You charge $10.00 worth of gas so that you can drive home, not feeling worried. Not feeling like it is going to get dark and you’ll run out by the side of the road and the tension that he causes you, the tension when he tells you that you did the wrong thing by getting that gas, you did the wrong thing again, and that he was going to get you some, the cheap kind and he had told you that you were wrong again and all you ever knew from you grandfather was that you put the good kind of gas always, the expensive kind and you like to drive to full service gas stations like your mother always did and they like you there and they always remember you, too.
The car is a black vault you don’t want anymore.
He has let the house fall to ruin, watching games.
Your mother told you once that if you reached the end of your rope or you reached rock bottom there was only one way to go and that was up. It was like that the week you ran and you called the dwarf for help didn’t you? Five years later. You had found a little Victorian and you knew that you could have it. Someone had passed away and it was vacant and sitting and you drove to it over and over and over and you thought to yourself, I need to move here.

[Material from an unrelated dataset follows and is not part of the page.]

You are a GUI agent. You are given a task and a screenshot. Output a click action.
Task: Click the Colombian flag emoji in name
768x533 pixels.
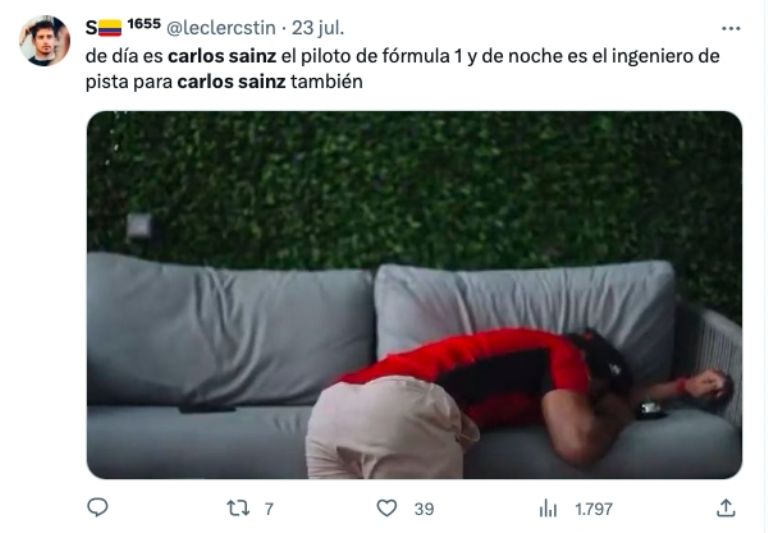110,28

It’s two years later that you look up into someone’s eyes. You’ve never seen anything as beautiful as they are. Not ever. You’ve never seen anything as calm as that face, or as beautiful as those roses. Except inside yourself. Because those are your things too. He’s not like the others.
The others stare. They are staring at something and you don’t know what it is. You wear hats so you can tip your head and avoid their eyes. You wear costumes you can hide in. It’s so you can be invisible.
Years later you will think about what Dennis said to you once.
“Your inside doesn’t match your outside does it?”
You had burst out crying when he said that. You didn’t even know why but it was like he knew something or he tapped into something and he just knew. Maybe he knew because you were like him and maybe there is a group of people that belong together because they are that alike or sensitive and when they see each other they can recognize each other.
Those men won’t be needlepricks.
When you saw his face you knew that you were safe. It was like an island you could recognize in the sea. It was something you wanted to swim to, swim near the eyes, swim into the arms, swim into the warmth, swim into the peace that you saw. It was someplace you only felt once in your life before, and now here it was again, only different, because it was bigger and safer than anything you had ever seen and it was love that you felt looking at him from your far shore. And you wanted to watch every single thing that he did and all you felt was good about that, didn’t you?
Around him you wanted to pour something. It was like water that had been trapped and now could flow.
He was like a raft, or a shoal and you knew that he knew you because he was like you.
You contemplate a paradise you can make on your own. You’re going to write a genre that appeals to all the little needledicks out there. It’s going to make you a lot of money. It has Patriarchy-appeal, doesn’t it? You’re like Robin Hood. That’s how your mother brought you up. “Take from the rich and give to the poor.”
There is nowhere to swim where you will be able to escape it. You want a monastery. A little private convent on some little island where you can write and live simply. You’re praying.